━━━ RECORDED INFORMATION ━━━

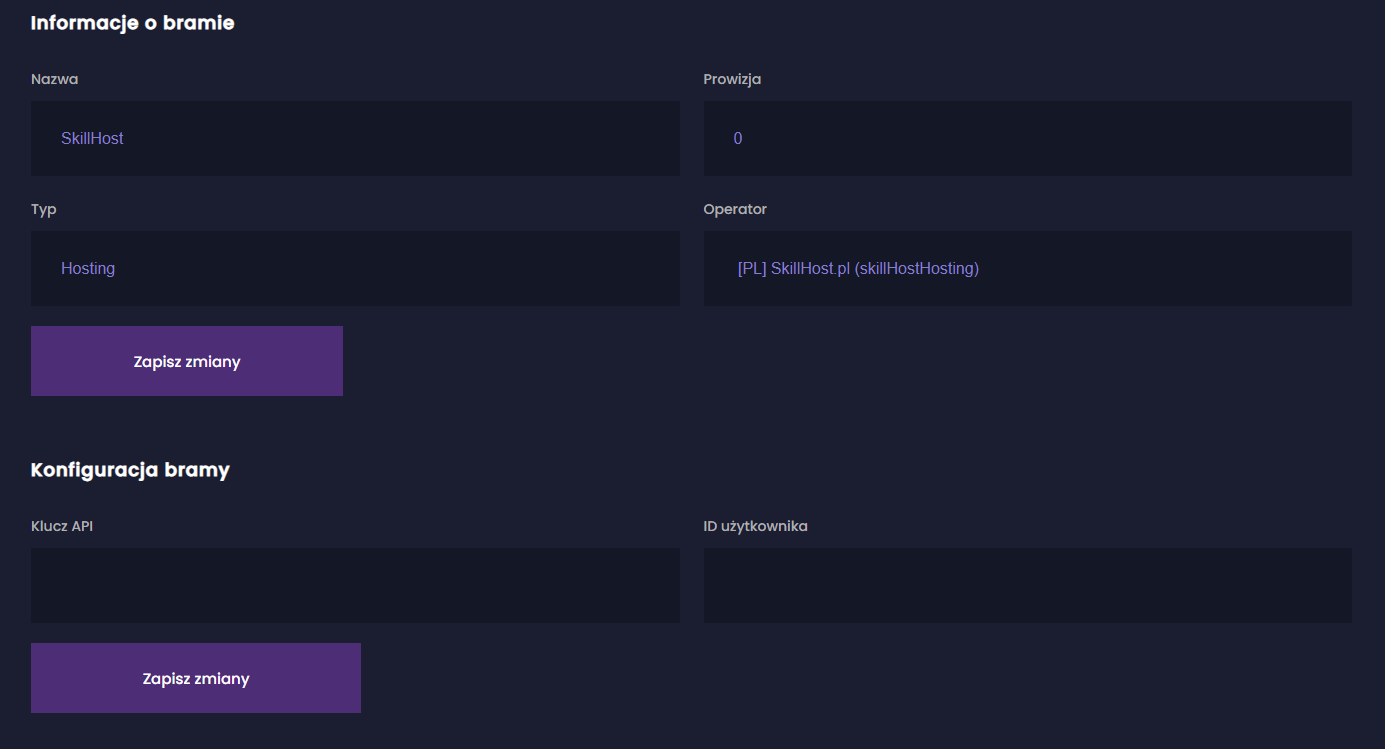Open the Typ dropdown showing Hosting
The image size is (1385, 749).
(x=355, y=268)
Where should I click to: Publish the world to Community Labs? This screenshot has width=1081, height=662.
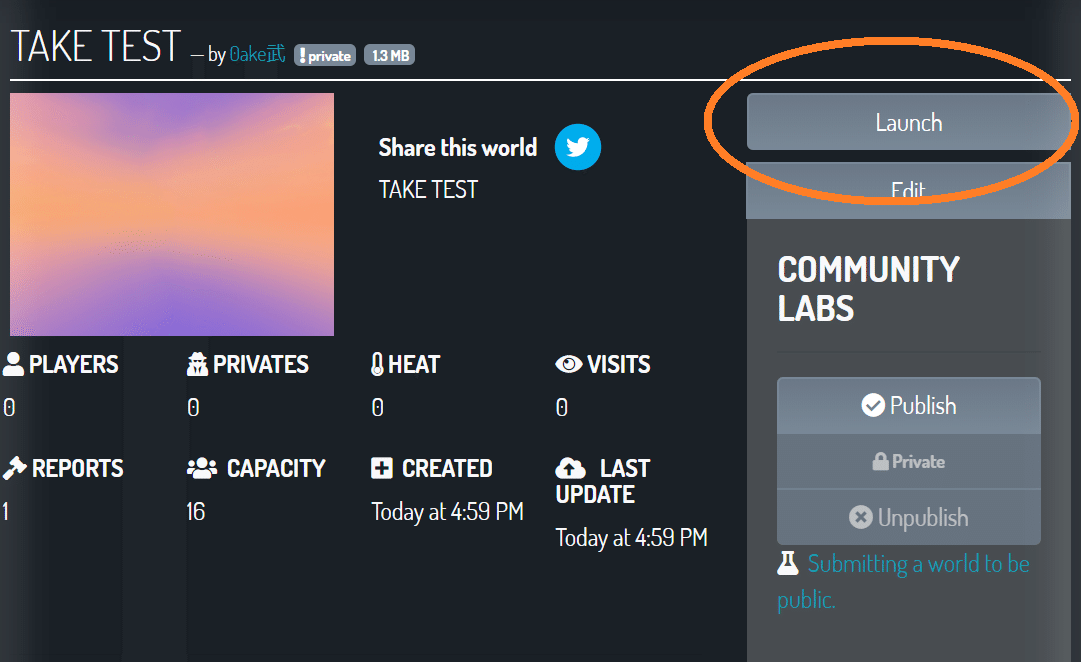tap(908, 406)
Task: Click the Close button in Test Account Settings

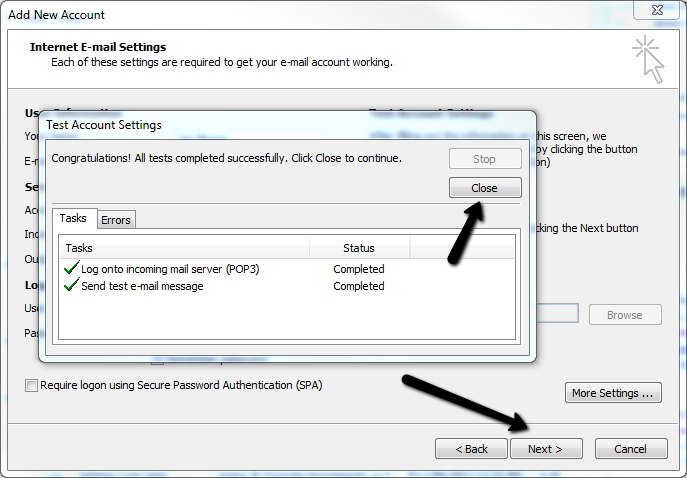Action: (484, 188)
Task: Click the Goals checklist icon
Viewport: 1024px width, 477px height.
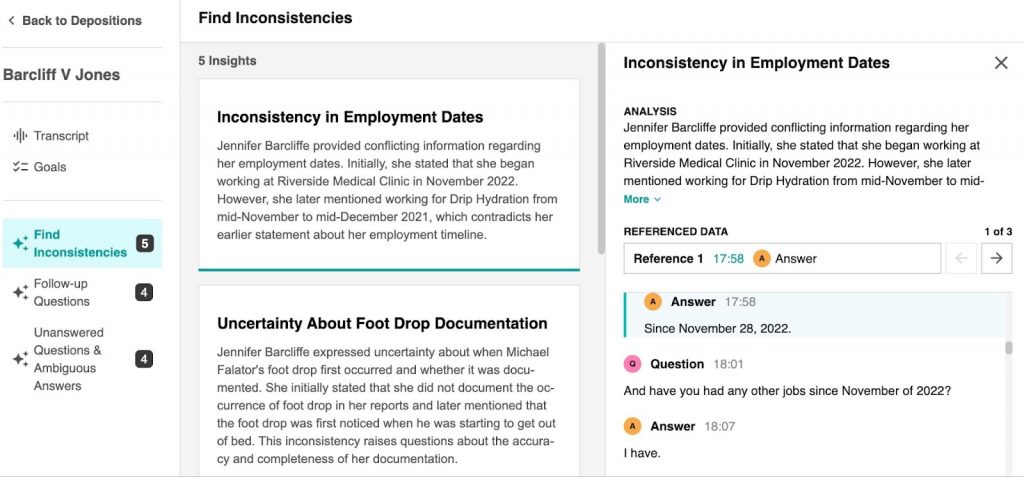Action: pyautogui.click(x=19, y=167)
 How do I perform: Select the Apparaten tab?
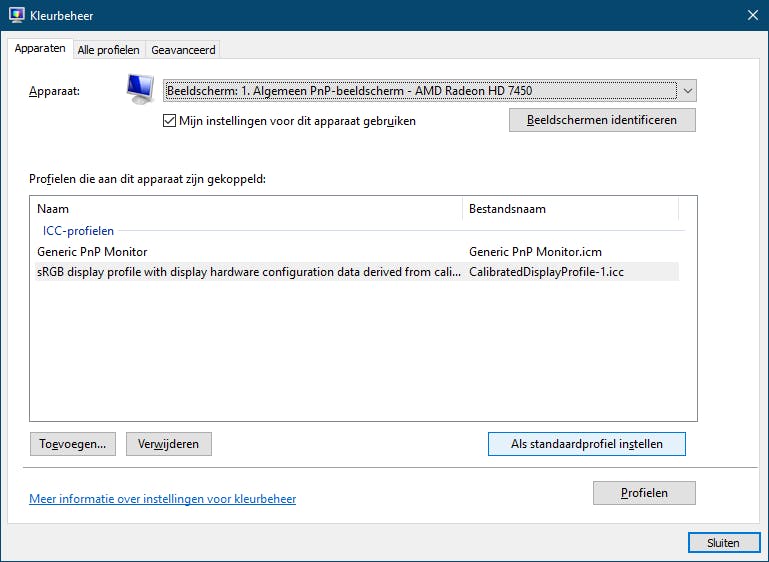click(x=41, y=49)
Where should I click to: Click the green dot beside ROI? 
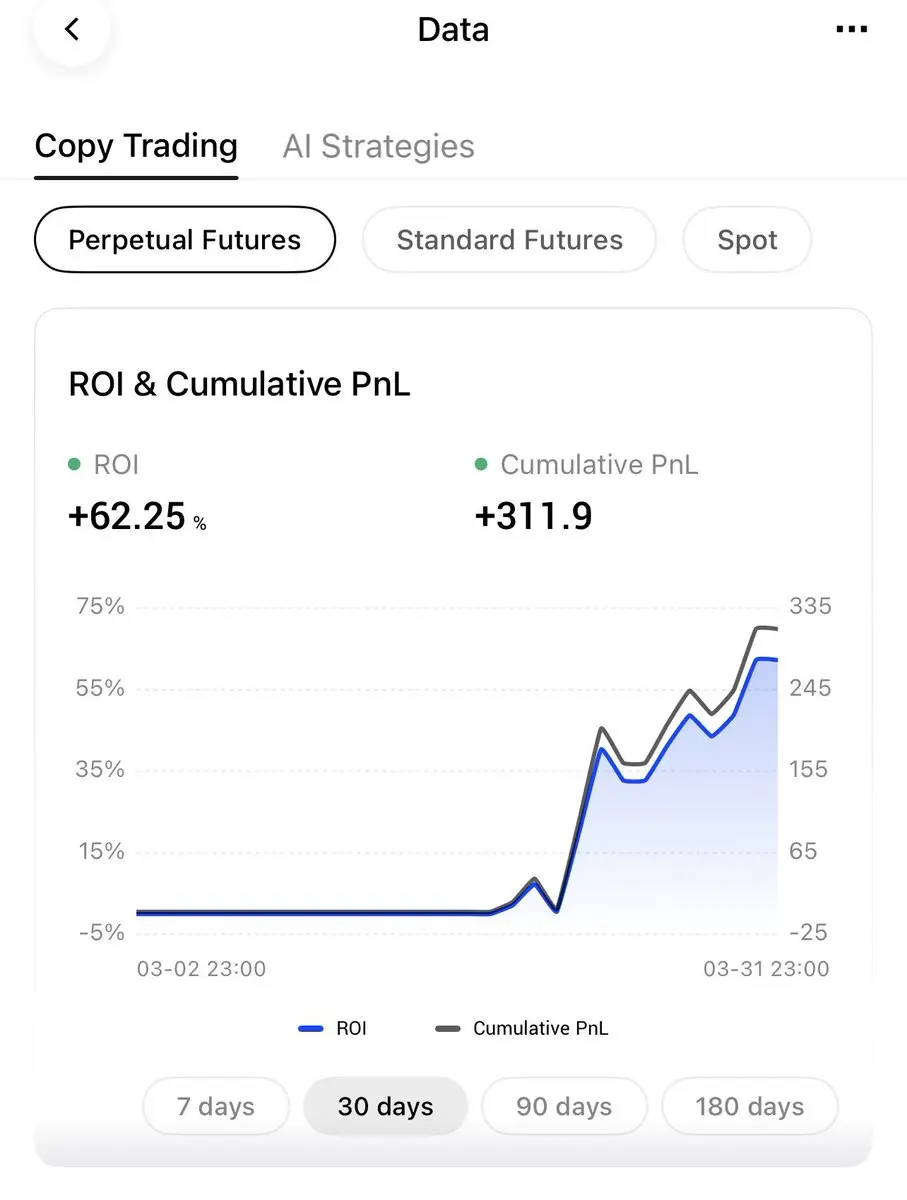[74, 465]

━━━

◆ WHAT TO PRODUCE
Exactly the lines from the one with "Task: Click the Close" through the end of the records should be written out, and only those. Pictures do not belong in the copy.

◆ RESPONSE BOX
Task: Click the Close button in Test Account Settings

Action: (484, 188)
Task: Click the Goals checklist icon
Viewport: 1024px width, 477px height.
Action: pyautogui.click(x=19, y=167)
 How do I perform: Select the Apparaten tab?
click(x=41, y=49)
Where should I click to: Click the green dot beside ROI? 
[74, 465]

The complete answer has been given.